CNBC’s Jim Cramer said Tuesday that IBM has landed on the wrong side of a major shift in corporate technology spending.
“That’s the new reality, and I have no idea when it will change, which is why I can’t recommend IBM, not even after today’s severe decline,” the “Mad Money” host said.
IBM shares tumbled about 25% after the company preannounced disappointing second-quarter results ahead of next week’s scheduled earnings release. Revenue, earnings and software revenue growth all fell short of Wall Street expectations, prompting CEO Arvind Krishna to acknowledge the company “faltered” as several large customer deals failed to close.
Cramer said the shortfall is one of the clearest signs yet that companies are reshuffling their information technology budgets as artificial intelligence spending accelerates.

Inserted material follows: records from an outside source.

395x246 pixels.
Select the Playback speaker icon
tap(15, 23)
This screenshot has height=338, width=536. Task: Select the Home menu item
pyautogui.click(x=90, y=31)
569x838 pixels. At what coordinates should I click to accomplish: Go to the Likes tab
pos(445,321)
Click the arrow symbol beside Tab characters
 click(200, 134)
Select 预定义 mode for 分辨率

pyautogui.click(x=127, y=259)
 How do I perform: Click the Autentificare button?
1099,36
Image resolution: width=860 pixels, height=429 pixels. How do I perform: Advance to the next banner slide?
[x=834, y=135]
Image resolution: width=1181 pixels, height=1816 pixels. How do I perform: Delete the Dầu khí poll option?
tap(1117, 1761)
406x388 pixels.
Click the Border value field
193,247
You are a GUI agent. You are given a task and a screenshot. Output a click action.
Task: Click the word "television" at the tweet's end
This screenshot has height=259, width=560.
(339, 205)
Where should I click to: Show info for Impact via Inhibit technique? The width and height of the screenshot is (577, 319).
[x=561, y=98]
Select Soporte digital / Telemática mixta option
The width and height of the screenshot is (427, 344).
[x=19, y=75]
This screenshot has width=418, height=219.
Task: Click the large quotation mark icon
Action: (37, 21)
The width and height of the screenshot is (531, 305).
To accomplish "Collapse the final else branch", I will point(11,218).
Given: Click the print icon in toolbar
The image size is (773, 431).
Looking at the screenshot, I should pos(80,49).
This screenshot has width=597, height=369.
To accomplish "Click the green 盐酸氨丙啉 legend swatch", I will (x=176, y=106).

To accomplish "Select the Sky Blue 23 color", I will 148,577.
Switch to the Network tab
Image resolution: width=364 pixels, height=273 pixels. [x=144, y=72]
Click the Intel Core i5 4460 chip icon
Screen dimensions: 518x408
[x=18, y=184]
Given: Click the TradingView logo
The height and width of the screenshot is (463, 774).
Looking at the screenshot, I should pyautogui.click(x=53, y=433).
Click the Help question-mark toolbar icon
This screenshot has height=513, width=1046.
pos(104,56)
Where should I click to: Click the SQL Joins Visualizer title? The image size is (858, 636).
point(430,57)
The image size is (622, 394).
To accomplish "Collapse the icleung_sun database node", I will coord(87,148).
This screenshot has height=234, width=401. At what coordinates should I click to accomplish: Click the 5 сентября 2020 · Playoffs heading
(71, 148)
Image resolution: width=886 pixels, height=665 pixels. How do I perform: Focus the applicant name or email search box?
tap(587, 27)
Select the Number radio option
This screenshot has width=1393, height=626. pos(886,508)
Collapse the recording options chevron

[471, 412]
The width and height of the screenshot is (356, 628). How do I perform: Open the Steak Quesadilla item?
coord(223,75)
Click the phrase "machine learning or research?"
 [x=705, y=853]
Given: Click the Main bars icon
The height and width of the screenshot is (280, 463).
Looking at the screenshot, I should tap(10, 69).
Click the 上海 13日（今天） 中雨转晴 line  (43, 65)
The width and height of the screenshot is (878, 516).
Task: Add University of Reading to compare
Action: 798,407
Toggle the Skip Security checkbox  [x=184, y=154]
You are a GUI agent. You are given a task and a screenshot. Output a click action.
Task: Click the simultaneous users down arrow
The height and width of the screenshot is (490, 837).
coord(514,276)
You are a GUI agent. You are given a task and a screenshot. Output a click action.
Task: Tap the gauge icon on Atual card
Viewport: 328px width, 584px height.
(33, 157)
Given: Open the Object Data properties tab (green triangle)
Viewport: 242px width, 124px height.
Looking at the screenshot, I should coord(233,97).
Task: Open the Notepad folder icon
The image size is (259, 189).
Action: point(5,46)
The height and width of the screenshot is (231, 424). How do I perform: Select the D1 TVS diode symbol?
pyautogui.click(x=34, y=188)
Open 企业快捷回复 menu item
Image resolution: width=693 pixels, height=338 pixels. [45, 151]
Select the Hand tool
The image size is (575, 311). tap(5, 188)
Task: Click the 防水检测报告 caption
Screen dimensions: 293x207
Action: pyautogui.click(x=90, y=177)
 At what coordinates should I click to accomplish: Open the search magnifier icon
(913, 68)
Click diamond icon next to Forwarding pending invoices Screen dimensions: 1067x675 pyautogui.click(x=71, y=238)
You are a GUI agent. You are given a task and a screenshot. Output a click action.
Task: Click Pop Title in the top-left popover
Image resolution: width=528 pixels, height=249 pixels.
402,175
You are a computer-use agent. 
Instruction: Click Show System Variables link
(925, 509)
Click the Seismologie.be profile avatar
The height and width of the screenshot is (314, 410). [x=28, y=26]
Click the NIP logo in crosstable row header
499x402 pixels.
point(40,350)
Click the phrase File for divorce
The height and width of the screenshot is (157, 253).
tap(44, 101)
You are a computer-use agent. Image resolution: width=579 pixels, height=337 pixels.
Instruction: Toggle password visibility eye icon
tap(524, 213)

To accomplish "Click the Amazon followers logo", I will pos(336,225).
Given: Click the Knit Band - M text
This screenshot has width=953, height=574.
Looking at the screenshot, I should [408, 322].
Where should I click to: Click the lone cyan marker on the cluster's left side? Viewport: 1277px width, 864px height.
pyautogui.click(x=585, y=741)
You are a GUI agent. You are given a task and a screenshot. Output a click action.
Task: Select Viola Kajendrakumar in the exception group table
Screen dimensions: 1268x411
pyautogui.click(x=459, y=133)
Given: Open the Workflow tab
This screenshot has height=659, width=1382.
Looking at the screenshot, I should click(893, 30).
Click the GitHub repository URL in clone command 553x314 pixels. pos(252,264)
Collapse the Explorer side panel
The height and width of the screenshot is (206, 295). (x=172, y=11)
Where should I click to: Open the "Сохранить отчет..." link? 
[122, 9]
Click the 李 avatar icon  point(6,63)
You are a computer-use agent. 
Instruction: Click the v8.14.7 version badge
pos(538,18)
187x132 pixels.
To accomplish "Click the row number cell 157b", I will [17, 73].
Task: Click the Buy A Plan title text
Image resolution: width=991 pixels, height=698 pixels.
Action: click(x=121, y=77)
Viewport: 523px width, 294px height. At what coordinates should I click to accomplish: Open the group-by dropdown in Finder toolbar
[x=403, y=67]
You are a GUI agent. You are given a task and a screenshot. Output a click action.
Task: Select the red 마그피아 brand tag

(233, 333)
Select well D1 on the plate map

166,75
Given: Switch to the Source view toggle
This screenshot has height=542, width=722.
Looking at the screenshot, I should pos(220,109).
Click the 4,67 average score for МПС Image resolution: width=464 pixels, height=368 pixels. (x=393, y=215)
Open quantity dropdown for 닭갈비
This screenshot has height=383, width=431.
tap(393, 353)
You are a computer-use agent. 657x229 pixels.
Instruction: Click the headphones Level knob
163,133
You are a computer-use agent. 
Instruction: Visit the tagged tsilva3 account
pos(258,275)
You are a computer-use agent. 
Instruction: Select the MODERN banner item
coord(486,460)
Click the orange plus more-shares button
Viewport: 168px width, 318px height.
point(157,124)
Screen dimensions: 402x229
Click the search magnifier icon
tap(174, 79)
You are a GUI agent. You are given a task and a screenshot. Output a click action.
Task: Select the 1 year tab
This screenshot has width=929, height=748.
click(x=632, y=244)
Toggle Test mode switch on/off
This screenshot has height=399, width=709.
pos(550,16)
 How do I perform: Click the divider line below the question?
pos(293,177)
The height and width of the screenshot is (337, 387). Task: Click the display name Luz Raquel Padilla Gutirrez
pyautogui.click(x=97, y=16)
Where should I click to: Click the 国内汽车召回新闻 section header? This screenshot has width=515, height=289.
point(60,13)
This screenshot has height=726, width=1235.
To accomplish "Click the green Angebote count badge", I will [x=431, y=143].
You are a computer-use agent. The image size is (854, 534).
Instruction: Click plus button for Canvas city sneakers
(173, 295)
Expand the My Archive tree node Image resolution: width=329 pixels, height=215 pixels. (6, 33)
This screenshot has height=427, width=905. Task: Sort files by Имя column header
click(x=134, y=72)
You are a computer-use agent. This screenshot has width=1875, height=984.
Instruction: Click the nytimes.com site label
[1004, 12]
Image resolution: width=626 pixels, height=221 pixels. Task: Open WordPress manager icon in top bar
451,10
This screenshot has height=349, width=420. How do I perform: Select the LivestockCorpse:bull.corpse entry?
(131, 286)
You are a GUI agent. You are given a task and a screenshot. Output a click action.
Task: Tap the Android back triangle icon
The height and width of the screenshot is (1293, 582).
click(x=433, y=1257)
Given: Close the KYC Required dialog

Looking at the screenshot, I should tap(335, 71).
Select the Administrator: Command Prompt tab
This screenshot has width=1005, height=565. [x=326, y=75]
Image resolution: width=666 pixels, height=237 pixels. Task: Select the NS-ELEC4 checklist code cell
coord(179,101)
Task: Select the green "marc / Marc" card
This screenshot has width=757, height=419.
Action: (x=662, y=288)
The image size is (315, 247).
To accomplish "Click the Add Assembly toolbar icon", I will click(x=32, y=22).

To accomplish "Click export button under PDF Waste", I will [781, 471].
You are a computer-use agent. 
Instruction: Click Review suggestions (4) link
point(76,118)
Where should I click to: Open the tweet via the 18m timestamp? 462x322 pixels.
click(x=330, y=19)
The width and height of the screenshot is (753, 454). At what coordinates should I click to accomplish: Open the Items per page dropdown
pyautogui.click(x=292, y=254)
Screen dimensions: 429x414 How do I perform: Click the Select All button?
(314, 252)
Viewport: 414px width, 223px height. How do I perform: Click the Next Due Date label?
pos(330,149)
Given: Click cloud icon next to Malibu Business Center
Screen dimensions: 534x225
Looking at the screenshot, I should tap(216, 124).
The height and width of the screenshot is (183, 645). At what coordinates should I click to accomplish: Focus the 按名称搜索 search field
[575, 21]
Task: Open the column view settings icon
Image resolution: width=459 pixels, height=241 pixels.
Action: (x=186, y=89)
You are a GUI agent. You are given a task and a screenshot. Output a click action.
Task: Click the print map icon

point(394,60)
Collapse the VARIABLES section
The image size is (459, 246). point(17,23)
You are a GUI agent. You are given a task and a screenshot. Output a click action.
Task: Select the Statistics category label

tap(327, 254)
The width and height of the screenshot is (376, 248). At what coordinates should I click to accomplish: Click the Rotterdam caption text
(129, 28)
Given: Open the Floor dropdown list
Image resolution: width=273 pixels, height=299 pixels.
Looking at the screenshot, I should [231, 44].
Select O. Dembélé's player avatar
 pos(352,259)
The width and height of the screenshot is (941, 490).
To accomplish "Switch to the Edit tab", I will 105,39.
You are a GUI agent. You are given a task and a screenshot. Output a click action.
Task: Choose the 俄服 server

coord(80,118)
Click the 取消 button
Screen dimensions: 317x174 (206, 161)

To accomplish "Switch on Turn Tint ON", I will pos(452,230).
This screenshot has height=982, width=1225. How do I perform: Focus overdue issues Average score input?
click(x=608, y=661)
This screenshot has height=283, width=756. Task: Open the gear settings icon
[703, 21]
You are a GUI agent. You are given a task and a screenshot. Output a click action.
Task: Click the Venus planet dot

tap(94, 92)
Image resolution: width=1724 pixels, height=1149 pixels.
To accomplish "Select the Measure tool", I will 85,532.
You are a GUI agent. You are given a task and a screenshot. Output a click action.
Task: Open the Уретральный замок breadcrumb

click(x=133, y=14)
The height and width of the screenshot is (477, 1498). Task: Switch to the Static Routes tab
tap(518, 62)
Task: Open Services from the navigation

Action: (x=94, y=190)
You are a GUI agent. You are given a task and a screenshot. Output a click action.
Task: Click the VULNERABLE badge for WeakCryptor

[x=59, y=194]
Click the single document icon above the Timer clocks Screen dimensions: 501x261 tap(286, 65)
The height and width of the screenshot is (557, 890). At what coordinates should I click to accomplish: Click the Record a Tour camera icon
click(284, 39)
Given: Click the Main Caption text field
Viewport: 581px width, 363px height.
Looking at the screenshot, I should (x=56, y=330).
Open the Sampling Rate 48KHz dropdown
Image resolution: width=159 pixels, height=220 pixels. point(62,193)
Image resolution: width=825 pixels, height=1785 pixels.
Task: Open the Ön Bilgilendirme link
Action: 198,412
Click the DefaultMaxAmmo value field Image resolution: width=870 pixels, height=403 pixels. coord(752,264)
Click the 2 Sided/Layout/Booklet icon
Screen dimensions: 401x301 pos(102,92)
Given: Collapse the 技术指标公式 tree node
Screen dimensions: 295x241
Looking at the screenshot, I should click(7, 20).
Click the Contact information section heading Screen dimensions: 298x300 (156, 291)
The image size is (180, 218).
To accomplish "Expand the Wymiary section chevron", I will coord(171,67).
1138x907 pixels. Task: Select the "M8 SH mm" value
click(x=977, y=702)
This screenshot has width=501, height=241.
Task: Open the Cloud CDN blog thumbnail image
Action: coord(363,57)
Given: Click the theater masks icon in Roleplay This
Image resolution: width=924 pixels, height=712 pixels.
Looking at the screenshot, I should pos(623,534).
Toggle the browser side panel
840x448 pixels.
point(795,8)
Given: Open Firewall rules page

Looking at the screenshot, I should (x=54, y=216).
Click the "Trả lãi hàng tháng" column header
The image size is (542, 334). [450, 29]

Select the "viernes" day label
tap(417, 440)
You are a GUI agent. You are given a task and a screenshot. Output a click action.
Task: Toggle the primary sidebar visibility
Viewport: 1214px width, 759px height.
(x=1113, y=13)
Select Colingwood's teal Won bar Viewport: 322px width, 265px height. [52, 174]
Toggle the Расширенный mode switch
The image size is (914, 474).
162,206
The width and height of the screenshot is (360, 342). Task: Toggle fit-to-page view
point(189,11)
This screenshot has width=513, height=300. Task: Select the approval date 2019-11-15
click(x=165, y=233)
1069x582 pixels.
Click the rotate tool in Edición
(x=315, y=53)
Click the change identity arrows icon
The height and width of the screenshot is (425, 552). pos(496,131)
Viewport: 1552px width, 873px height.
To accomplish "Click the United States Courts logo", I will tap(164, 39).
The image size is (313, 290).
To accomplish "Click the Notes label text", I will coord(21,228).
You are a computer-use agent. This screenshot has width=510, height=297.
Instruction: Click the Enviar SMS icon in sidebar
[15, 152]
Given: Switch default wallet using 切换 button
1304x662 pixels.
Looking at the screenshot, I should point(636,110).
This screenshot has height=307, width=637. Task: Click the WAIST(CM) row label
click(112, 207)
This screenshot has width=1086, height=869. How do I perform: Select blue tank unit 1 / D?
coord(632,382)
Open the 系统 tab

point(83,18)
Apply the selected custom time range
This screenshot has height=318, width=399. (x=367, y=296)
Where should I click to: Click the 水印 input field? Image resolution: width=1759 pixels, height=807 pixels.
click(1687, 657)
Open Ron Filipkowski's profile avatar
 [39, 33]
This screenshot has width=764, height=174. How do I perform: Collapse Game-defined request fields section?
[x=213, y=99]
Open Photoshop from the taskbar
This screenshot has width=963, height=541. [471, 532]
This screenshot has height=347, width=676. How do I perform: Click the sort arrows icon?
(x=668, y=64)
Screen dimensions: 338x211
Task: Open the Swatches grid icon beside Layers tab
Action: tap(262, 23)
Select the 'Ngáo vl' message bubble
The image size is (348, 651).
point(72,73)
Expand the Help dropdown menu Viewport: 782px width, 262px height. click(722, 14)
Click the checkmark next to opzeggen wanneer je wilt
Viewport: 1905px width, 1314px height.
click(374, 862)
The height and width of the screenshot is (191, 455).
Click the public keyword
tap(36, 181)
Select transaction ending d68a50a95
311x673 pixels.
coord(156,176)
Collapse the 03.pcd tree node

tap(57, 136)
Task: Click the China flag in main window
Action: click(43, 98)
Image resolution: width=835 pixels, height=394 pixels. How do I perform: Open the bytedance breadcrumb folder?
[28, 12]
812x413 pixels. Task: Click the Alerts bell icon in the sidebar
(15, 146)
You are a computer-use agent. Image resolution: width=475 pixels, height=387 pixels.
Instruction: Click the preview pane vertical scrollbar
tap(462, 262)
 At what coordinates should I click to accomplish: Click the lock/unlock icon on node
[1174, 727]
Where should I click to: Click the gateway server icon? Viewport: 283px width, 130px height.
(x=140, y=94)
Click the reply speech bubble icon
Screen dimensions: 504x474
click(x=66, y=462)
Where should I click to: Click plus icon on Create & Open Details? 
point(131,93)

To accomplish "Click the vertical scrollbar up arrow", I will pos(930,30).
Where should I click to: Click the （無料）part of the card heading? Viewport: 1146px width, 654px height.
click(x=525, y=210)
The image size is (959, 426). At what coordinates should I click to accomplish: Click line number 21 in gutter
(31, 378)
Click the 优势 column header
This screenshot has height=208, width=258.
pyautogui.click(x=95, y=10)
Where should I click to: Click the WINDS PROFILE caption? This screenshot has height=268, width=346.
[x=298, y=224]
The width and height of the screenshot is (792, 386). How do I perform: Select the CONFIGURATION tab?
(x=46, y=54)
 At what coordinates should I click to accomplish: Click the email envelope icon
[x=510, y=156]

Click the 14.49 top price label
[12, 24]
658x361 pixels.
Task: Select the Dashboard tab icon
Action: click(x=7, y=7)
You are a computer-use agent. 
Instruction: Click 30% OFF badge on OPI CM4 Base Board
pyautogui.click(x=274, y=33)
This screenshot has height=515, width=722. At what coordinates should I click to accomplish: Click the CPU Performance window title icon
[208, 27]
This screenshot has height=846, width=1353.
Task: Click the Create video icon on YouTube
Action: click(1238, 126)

He said businesses are increasingly prioritizing three areas of IT spending: cybersecurity, hardware and AI “tokens,” or the consumption-based costs associated with using AI models. Other technology projects, he argued, are increasingly being pushed aside.
“Unfortunately for IBM, they have too many products and services that fall into the ‘other types of spending’ categories, even if they also have a decent overall AI narrative,” he said.
Cramer praised Krishna for taking responsibility for the disappointing quarter and said IBM still has attractive long-term businesses, with the stock now yielding more than 3%.
However, he said those positives are not enough to offset concerns that IBM will continue to get hurt by shifting corporate technology budgets.
“I’m too worried about these trends to say that IBM’s now safe to buy,” Cramer said. “We’re at the point in the year where IT managers are putting together their budgets for 2027, and you have to assume that these three priorities I just identified will continue to dominate, which means anything outside of them has a real problem.”
“I hope that IBM truly is just seeing its deals get delayed, and not canceled,” he added. “But I can’t tell you to buy a stock because I hope something is true.”